• **EXCERPT TO READ**
At least the Royal should be dropped - they are a sick joke, they turn blind eyes at every opportunity and unless they are going to get money out of the press coverage they do a really poor job.


----------



## MerrySherryRider (26 January 2013)

GW,you're out of touch with wages if you think the RSPCA pay senior executives too much. Last time I checked, the RSPCA was way down the list. You should see what the RSPB pay, now that's shocking, but they are an incredibly rich charity.


----------



## Goldenstar (26 January 2013)

Yes I do intend to email my MP over the weekend with my thoughts on this.


----------



## Moomin1 (26 January 2013)

Gingerwitch said:



			Well well well the fat cats of the government facing the fat cats of the RSPCA - they should all rot in hell - they are greed through and through and are using animals as a licence to line their own pockets - they make me equally as sick !

£120,000 k for a senior member of the RSPCA wages plus expensises - they would not know one end of a dog or cat from another.

At least the Royal should be dropped - they are a sick joke, they turn blind eyes at every opportunity and unless they are going to get money out of the press coverage they do a really poor job.
		
Click to expand...

Dear me, all that bed rest getting to you GW?!

• **INFORMATION PROVIDED**
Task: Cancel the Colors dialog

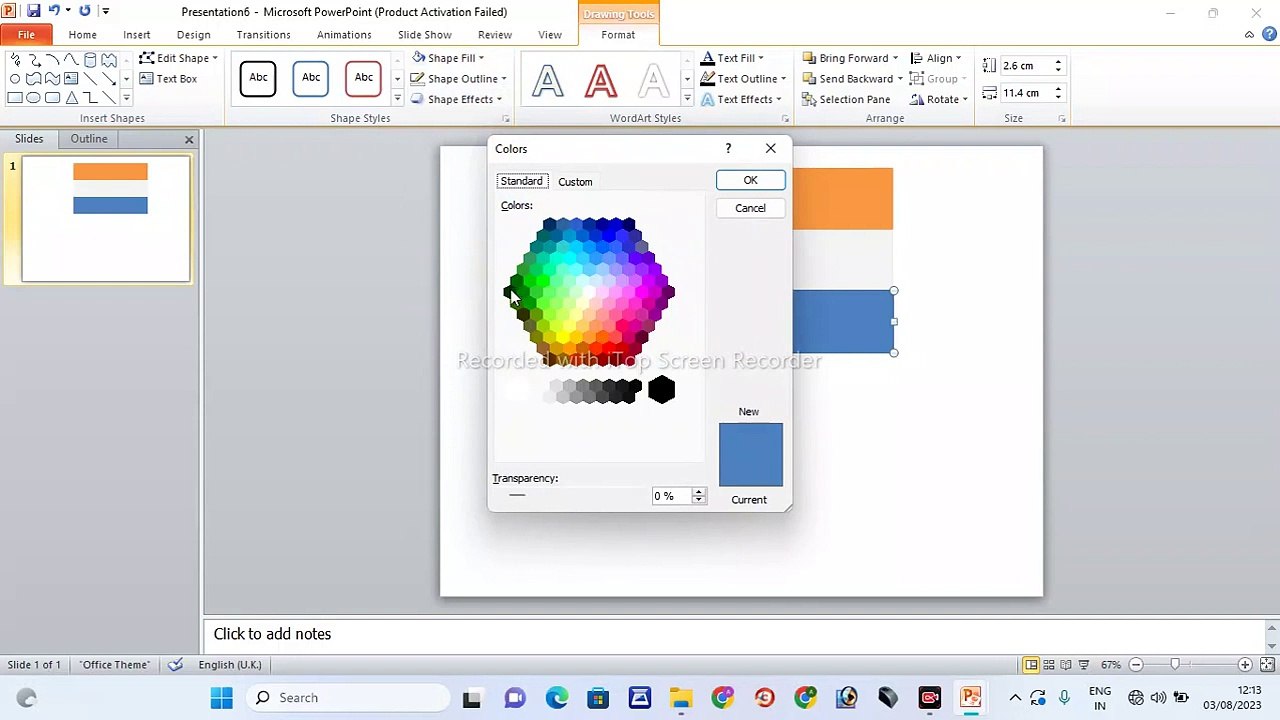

• **THE REQUEST**
Write out word for word everything in the RSPCA forum thread above from "Well well well" down to "to you GW?!".

• **WRITTEN RESPONSE**
Well well well the fat cats of the government facing the fat cats of the RSPCA - they should all rot in hell - they are greed through and through and are using animals as a licence to line their own pockets - they make me equally as sick !

£120,000 k for a senior member of the RSPCA wages plus expensises - they would not know one end of a dog or cat from another.

At least the Royal should be dropped - they are a sick joke, they turn blind eyes at every opportunity and unless they are going to get money out of the press coverage they do a really poor job.
		
Click to expand...

Dear me, all that bed rest getting to you GW?!